## STATED GOAL A
In the rows below, reproduce every line starting at the line that contains "You are a GUI" and ending at the line that contains "The width and", both included.

## SOURCE EXCERPT
'''
Recognizing that food insecurity is a growing issue on campus, City College of San Francisco on Tuesday launched a weekly food market for students that will provide take-home meals, from fresh fruit to ramen noodles, throughout the spring semester, free of charge.

Located near City College’s Ocean campus amphitheatre, the market will operate for one-and-half hours every Tuesday, and is stocked through partnerships with the SF Marin Food Bank and Calfresh.

On its first day of operation, it served more than 70 students, according to City College spokesperson Connie Chan.

(Courtesy photo)

In November 2017, City College of San Francisco leaders passed a resolution prioritizing ending food and housing insecurities among transitional age youth, who make up close to 44 percent of City College’s student population.

The food market is a first step to that end, said Board of Trustees President Alex Randolph,who spearheaded the resolution.

“This is one of the items we were able to do pretty easily – a food pantry and fresh fruit market. It’s a little harder for the housing piece,” said Randolph.

The food market follows a grassroots initiative by students and faculty to bring food shelves to six locations on campus last fall. The shelves are funded by the state’s Hunger Free Campus Support Fund and provide grab-and-go snacks for students.

It is unclear how many of City College’s students are impacted by food insecurity and homelessness – the college is currently in the midst of conducting a survey of its homeless students, similar to a recent study conducted by the Los Angeles Community College system, which found 12 percent of its student population to be homeless.

A survey of some 1,100 students enrolled in English classes conducted by a faculty member in recent years found that more than 40 percent of the college’s students qualified as “food insecure” based on federal United States Department of Agriculture guidelines.

“We know it’s a problem. We hear everyday from students who go hungry and have to make decision between paying for rent, textbooks or a meal,” said Randolph. “These are decisions they should not be having to make.”

Assemblymember Phil Ting took to Twitter on Tuesday to applaud the college for opening the food market.

“Hunger on college campuses is a growing problem and the current [California budget] allocates $10 million to Community Colleges to help address it. Will fight for more!” he tweeted.
'''
## STATED GOAL B
For each statement, say yes or no according to the excerpt on the City College food market, and quote the words from it that decide the answer. (i) The market operates for one and a half hours every Tuesday. (ii) The market served more than 100 students on its first day. (iii) The state's Hunger Free Campus Support Fund funds the campus food shelves.

## SUPPLIED INFORMATION
'''
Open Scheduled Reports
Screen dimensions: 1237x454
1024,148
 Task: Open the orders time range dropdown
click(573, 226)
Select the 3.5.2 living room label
'''
'''
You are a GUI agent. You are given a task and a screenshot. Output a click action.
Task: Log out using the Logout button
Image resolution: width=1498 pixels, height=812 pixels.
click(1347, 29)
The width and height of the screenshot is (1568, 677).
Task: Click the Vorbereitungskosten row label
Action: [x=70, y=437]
'''
## EXPECTED OUTPUT A
You are a GUI agent. You are given a task and a screenshot. Output a click action.
Task: Log out using the Logout button
Image resolution: width=1498 pixels, height=812 pixels.
click(1347, 29)
The width and height of the screenshot is (1568, 677).

## EXPECTED OUTPUT B
(i) Yes: "the market will operate for one-and-half hours every Tuesday"
(ii) No: "it served more than 70 students"
(iii) Yes: "The shelves are funded by the state’s Hunger Free Campus Support Fund"